Armi managed a weak smile. “Well, uh, I’d better get ready for the meeting. Jacob, did you email me the contracts?”

Whitmore raised his brows. “Last night. I expected a response, but I guess you were busy with something else?”

His face flamed. “I’ll read them and let you know.” Yeah, he’d been busy. Busy having a gorgeous stranger suck his dick, then paint him with come. Armi hurried away to his office.

Russell followed. “Don’t worry. It’ll be okay. I’ll help you.”

Armi sat behind his desk and listened as Russell talked about salary caps and trade deadlines. As a CPA, Armi understood numbers. They went through the documents Whitmore had sent, and Armi asked questions, took notes, and was able to understand the complicated world of salaries, signing bonuses, and incentives. Russell explained how their scouts spread out over the dozens of top college teams, looking for standouts they could pick up in the college draft. The nuts and bolts of putting together a winning team that could make the playoffs and winthe Super Bowl all made his head spin, but he struggled to understand.

“Wouldn’t it make more sense to look for excellent players who maybe don’t get all the attention? We could pay them less and give someone else a chance who maybe didn’t have the opportunity to make it to a big school.” An underdog himself, Armi wanted to give everyone equal footing.

Russell’s smile was indulgent. “That’s very noble, Armand, but fans aren’t going to pay season-ticket prices for nobodies. They want to see the players they’ve been following in college football—kids who’ve helped win the Bowl games and hold college records. We need the stadiums filled and advertisers buying space. The NCAA almost rivals the NFL in the money it brings in for advertising, and rabid football fans know their stuff. They don’t want to see some no-name player. They want Heisman Trophy winners. Rushers who break records. Defensive ends with big moves who hold sacking records. We have to be competitive with our offers to the top college players.”
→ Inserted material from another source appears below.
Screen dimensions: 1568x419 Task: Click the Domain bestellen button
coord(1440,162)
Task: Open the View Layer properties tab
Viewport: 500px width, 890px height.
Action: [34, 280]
While it made sense, he didn’t have to like it. “Understood. However, I’d still like to see a little more effort made with lesser division schools.” Nervous sweat rolled down his back. Taking a stand made him sick to his stomach, but he forced himself. “That’s my decision as owner.”

Russell frowned but nodded. “All right. We’d better get to the meeting. You can tell everyone your thoughts there.” His hand on the door, Russell hesitated. “You’re sure you really want to do this? Take over ownership of the Kings?”
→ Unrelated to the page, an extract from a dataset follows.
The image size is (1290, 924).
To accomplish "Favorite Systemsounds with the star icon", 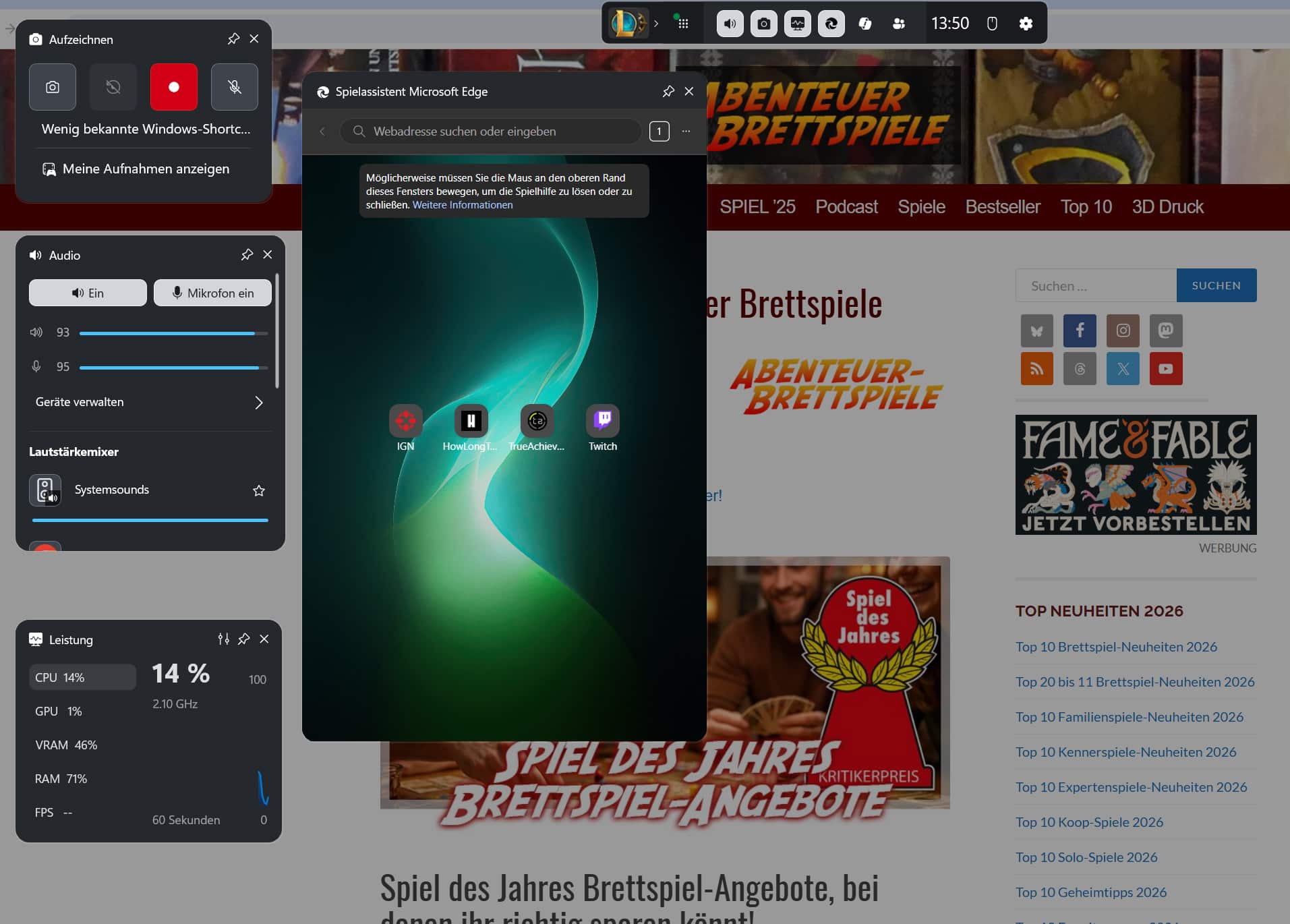I will click(258, 490).
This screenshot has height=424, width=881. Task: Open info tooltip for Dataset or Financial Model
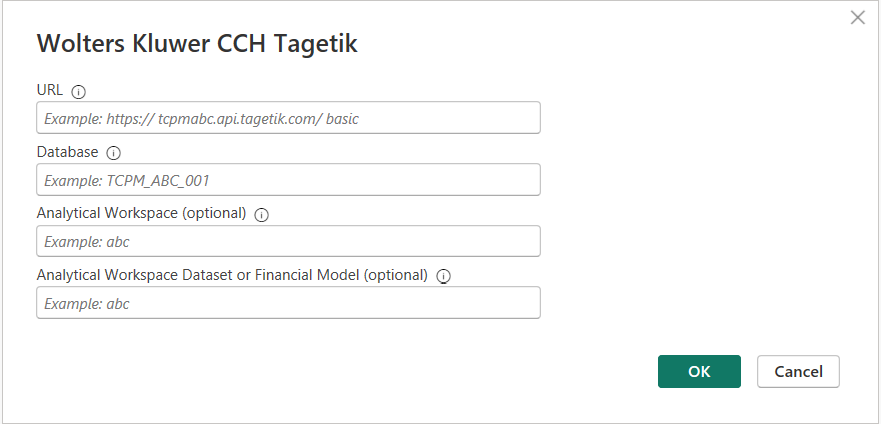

He knew the organization expected him to sell the team, take his hundreds of millions of dollars, and wipe his hands clean. At the party his mother had thrown for him at his family’s East Hampton home when he’d passed his CPA exam, Armi had overheard his father talking to Whitmore, Russell, and TroyGeiger, the Kings’ CFO. He’d gone inside to change his pants after dropping a piece of cake on his lap, and the four men had been in his father’s study, having a drink.

“To think he’s my only child, a limp-wristed klutz with no head for business. All he knows is grubbing in the dirt. I still remember the first Kings game I took him to. Cried like a baby because the players were knocking each other over and he thought they were being mean.”

After hearing that exchange and the laughter from all the men, Armi knew, no matter how hard he tried, he’d never be the son his father wanted. It was one thing to feel a parent’s disdain, but to hear it put so bluntly to strangers was burned indelibly in his mind.

As for grubbing in the dirt…Armi’s first love had always been plants and flowers. As a young boy living on their Long Island estate, he’d helped the family gardener with the vegetable flats and the profusion of prize-winning rosebushes. Here in the city, he’d turned the backyard of his town house into a rose garden and spent all his time learning grafting to create new varieties and how to keep his bushes healthy. He loved his flowers. They were his world. Their beauty brought his heart joy when he had little else to give him happiness.